What Was the Government's Position?

The Minister for Transport, Mr Khaw Boon Wan, indicated in the opening of the written answer that the response would address the design of the satellite ERP system. This suggests that the Government’s position is likely grounded in a “privacy by design” approach—meaning that privacy protections are embedded in the system’s technical and procedural design rather than added as an afterthought.

In substance, the Government’s position would be expected to cover both (a) measures to protect drivers’ privacy and (b) the end-to-end data handling framework, including storage, processing, and analysis. For legal research, the key is not only the existence of safeguards, but also the specificity of the safeguards: what data is collected, how it is secured, who can access it, how long it is retained, and for what purposes it may be used beyond immediate ERP charge computation.

First, written parliamentary answers are frequently treated as authoritative indicators of legislative intent and administrative policy. Even though this record is not a bill debate, it captures the Government’s stated understanding of privacy obligations in the context of a specific technology deployment.
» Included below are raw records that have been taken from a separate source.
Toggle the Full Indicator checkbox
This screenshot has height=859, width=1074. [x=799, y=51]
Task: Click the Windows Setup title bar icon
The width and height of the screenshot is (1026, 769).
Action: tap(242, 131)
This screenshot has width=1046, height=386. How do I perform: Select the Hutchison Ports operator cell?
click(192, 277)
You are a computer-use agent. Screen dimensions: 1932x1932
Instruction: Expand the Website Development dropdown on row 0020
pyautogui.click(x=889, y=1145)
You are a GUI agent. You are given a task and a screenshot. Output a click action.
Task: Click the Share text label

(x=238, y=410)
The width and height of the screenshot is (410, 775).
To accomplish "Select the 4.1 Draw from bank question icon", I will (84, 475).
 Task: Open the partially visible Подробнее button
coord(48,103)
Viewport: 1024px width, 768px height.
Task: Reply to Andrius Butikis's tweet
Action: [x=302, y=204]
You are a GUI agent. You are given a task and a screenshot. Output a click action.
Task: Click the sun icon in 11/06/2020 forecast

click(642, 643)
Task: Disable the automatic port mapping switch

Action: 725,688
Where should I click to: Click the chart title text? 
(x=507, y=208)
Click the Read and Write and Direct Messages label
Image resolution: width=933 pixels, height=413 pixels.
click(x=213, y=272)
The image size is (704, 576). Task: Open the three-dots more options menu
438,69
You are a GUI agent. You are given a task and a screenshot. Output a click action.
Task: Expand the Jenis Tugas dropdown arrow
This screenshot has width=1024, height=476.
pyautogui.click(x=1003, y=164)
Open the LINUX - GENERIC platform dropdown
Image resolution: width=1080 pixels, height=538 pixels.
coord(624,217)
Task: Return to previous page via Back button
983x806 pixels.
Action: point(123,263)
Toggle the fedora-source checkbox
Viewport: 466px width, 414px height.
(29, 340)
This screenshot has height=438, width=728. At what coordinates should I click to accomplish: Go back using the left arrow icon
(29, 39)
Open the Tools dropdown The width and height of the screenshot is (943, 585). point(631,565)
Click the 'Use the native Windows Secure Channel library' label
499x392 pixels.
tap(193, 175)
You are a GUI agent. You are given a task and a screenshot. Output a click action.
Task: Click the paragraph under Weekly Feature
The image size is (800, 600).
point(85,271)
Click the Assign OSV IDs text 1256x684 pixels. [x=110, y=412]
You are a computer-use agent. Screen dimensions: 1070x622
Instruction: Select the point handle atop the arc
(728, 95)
For lawyers advising on compliance, risk, or regulatory interpretation, such records can help establish what the Government publicly committed to at the time of implementation planning.

Second, the debate highlights the legal relevance of data lifecycle analysis. Modern privacy and data protection frameworks typically evaluate not only collection but also storage, processing, access, retention, and secondary use. By asking how the Government would store, process, and analyse data, the Member effectively prompted a discussion aligned with how courts and regulators often assess whether personal data handling is proportionate and purpose-limited. This can be useful when interpreting statutory provisions that require “reasonable” safeguards or when assessing whether processing is compatible with the stated purpose.

Third, the proceedings provide context for how Singapore balances public policy objectives—such as traffic management and road pricing—with privacy concerns. ERP systems are designed to influence driving behaviour and manage congestion. The legal question becomes: what level of data is necessary to achieve the policy objective, and what safeguards are required to prevent misuse or overreach. Parliamentary records like this can therefore support arguments about proportionality, necessity, and the intended boundaries of governmental use of location-related data.

Finally, for practitioners, the record may be used to trace subsequent implementation details and to compare later regulatory or policy documents against what was promised in Parliament. If later guidance, contracts, or operational practices diverge from the Government’s parliamentary assurances, lawyers may have a stronger basis to argue for consistency, legitimate expectations, or the need for further safeguards.

Source Documents

This article summarises parliamentary proceedings for legal research and educational purposes. It does not constitute an official record.